The litigants are seeking compensation under Canadian consumer protection law. In essence, they argue the sale of the product is fraudulent: the supposedly therapeutic product is “overpriced sugar… the extreme dilutions used to make it ensure there is not a single molecule left of its supposed medicinal ingredient”.
The class action has not yet been tested in court and the manufacturer will presumably defend its product. But as an indication of the likely outcome, a related litigation in the United States reportedly concluded with a US$12m settlement. The litigants claimed that the manufacturer violated state “unfair competition and false advertising” laws, given there were no detectable active ingredients.
The manufacturer was forced to add a disclaimer to the products, indicating its claims haven’t been evaluated by the US Food & Drug Administration. The labels must also provide an explanation of how the active ingredients have been diluted. The repackaging is estimated to cost US$7m.
Potential Australian litigation
We haven’t yet seen such a class action against providers of homeopathic products. But it’s not precluded by Australian laws, such as the national Competition & Consumer Act 2010. And given the emergence of a class action industry, law suits against vendors of over-the-counter homeopathic pills and potions are probably in the pipeline.
Litigation alone could be enough to prompt manufacturers wind back claims about the efficacy of their concoctions, and lead us towards greater truth in advertising. An informed public might be appropriately reluctant to hand over the cash when reminded that a central tenet of homeopathy is the “law of the infinitesimal dose” - the more dilute the remedy, the greater its potency.
If homeopathic products are acknowledged as having no pharmacologically active ingredients, they can presumably be sold as lolly water. These harmless substances don’t need to be regulated as medications or “supplements” but cannot claim medicinal properties.
If, on the other hand, they are promoted as having active ingredients – rather than a “memory” of having once come into contact with something active – those claims can and should be put to the test.
If the magic ingredient is undetectable, an Australian court might reasonably infer that the ingredient is not present in the “remedy” and that any therapeutic benefit is entirely attributable to the consumer’s faith. In other words, it’s entertainment or a quasi-religious belief rather than medicine.
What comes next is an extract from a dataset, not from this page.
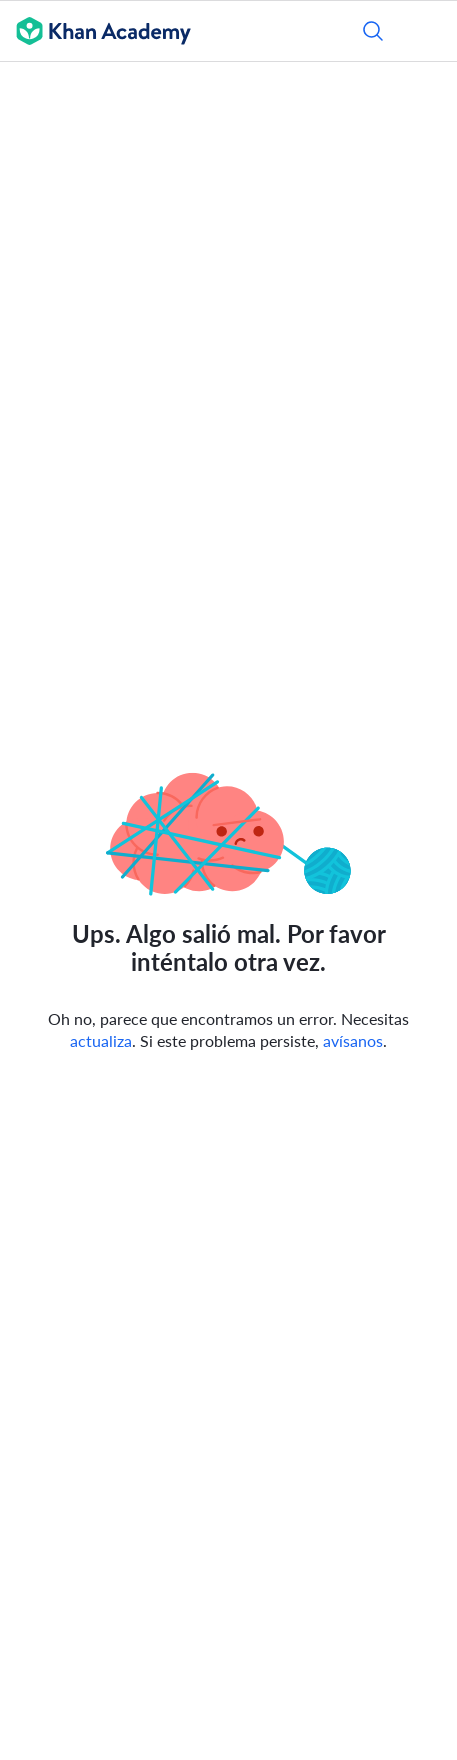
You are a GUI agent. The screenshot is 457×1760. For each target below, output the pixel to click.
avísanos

Such a finding would act as a wake-up call for Australian academia – in particular institutions that rely on the revenue from alternative therapy courses.
It might also encourage policymakers to reconsider the regulatory responsibilities of the TGA and the Australian Competition & Consumer Commission (ACCC). In practice, the ACCC acts as the regulator of complementary medicines through restrictions on misleading advertising. It has, for example, warned that suppliers “must ensure that they are not claiming supposed benefits when there is no supportive scientific evidence”.
Most importantly, a court ruling would encourage the Australian community to adopt a more fact-based view of complementary medicine – in particular, to differentiate between what is merely entertainment and what has a tinge of credibility.